With the “terrorist threat” and Al Qaeda deflated with President Obama’s alleged assassination of its leader, Osama bin Laden, who was left unprotected and unarmed by his “worldwide terrorist organization,” Washington has come up with a new bogeyman – the Haqqanis.

John Glaser reports that, according to anonymous CIA officials, US Joint Chiefs of Staff chairman Mike Mullen “exaggerated” the case against the Haqqani insurgent group when he claimed, setting up a US invasion of Pakistan, that the Haqqanis were an operating arm of the Pakistan government’s secret service, the ISI. Adm. Mullen is now running from his “exaggeration,” an euphemism for a lie. His aid Captain John Kirby said that Mullen’s “accusations were designed to influence the Pakistanis to crack down on the Haqqani Network.” In other words, the Pakistanis should kill more of their own people to save the Americans the trouble.

If you don’t know what the Haqqani Network is, don’t be surprised. You never heard of Al Qaeda prior to 9/11. The US government creates whatever new bogeymen and incidents are necessary to further the neoconservative agenda of world hegemony and higher profits for the armaments industry.

For ten years, the “superpower” American population has sat there, being terrified by the government’s lies. While Americans sit in fear of nonexistent “terrorists” sucking their thumbs, millions of people in six countries have had their lives destroyed. As far as any evidence exists, the vast majority of Americans are unperturbed by the wanton murder of others in countries that they are incapable of locating on maps.
The scariest thing, here? He's sounding like that political pariah named Ron Paul.

Or maybe not. The more I'm seeing, the more I'm thinking Paul really is about to become the "flavor of the decade."



And, finally, a few more comments about that Mother Jones article I mention above. I read the article and began to think Martin Stolar, a lawyer the authors quote who represented a man caught in a 2004 FBI sting operation in New York City, may be right. Maybe the 15,000 paid FBI informants today (up from 1500 in 1975--during the violent anti-Vietnam War protest era!) really are seeking to justify their salaries by "creating crimes to solve crimes so they can claim a victory in the war on terror."

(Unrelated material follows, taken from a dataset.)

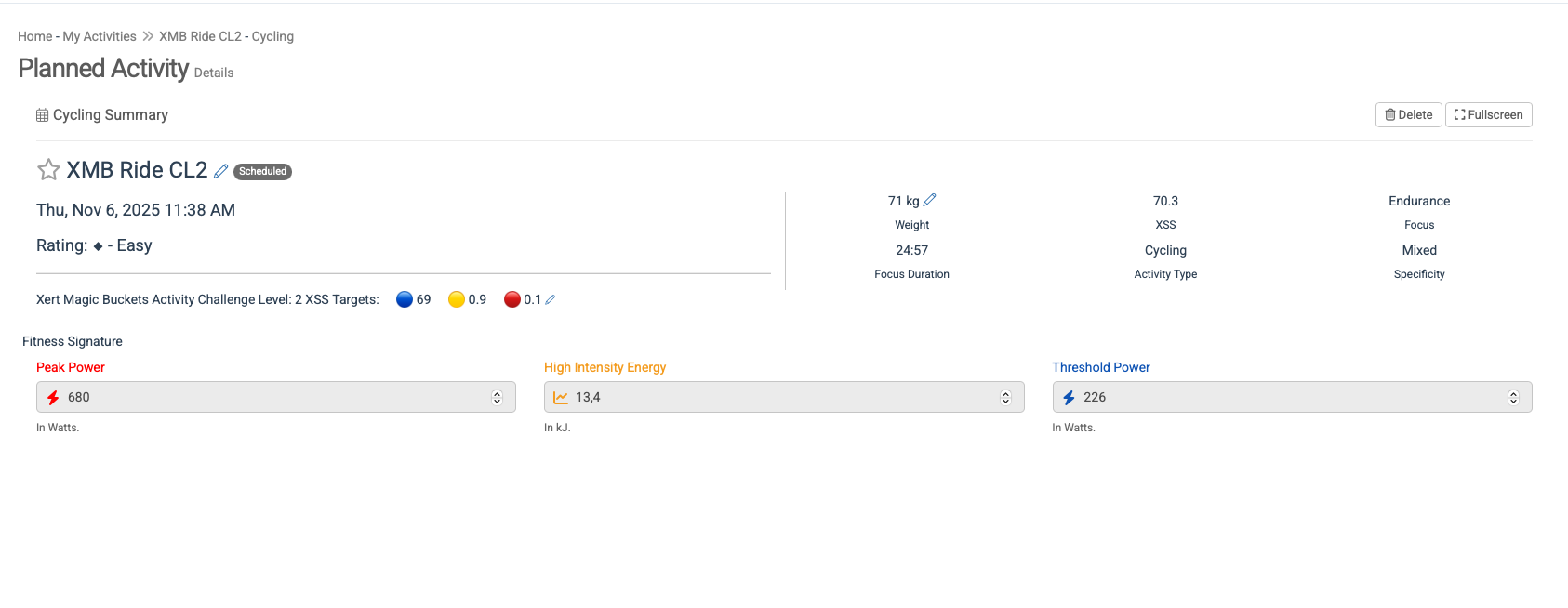Click the pencil icon beside 71 kg weight

930,200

The Mother Jones authors note that, "In the FBI's defense, supporters argue that the bureau will only pursue a case when the target clearly is willing to participate in violent action."

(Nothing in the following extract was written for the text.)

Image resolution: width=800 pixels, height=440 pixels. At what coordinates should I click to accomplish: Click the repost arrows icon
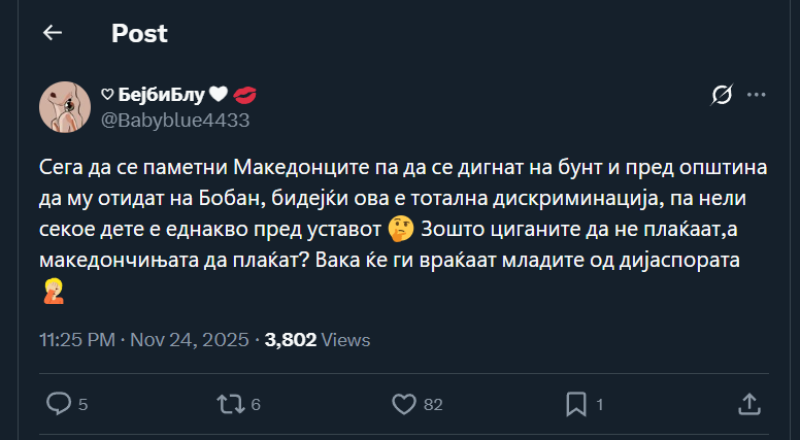pyautogui.click(x=229, y=404)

But after reading the article, I began to think, "Yeah. They pursue 'cases where the target is willing to participate in violent action' kind of the way child molesters target weak and socially disconnected children so as to find willing participants in their crimes."

The fact that child molesters are able to seduce children into going along with the abusers' crimes doesn't make the children guilty of crimes, nor does their "willingness" make their molesters less guilty.

I encourage you to see whether my analogy is correct. Read the transcript of what I'd like to call the seduction of Narseal Batiste to engage in a terror plot.

As James J. Wedick, a former FBI agent, comments,
These guys [the alleged terrorists] couldn't find their way down the end of the street. They were homeless types. And, yes, we did show a picture where somebody was taking the oath to Al Qaeda. So what? They didn't care. They only cared about the money. When we put forth a case like that to suggest to the American public that we're protecting them, we're not protecting them. The agents back in the bullpen, they know it's not true.
Read the Mother Jones article to see whether the analogy I am suggesting is valid.

Are the kinds of behaviors the FBI informants engage in what American citizens want to pay multi-billions of dollars each year for via the FBI? And is it to catch terrorists like these that we are willing to find ourselves, more and more, surrounded by a ubiquitous police state?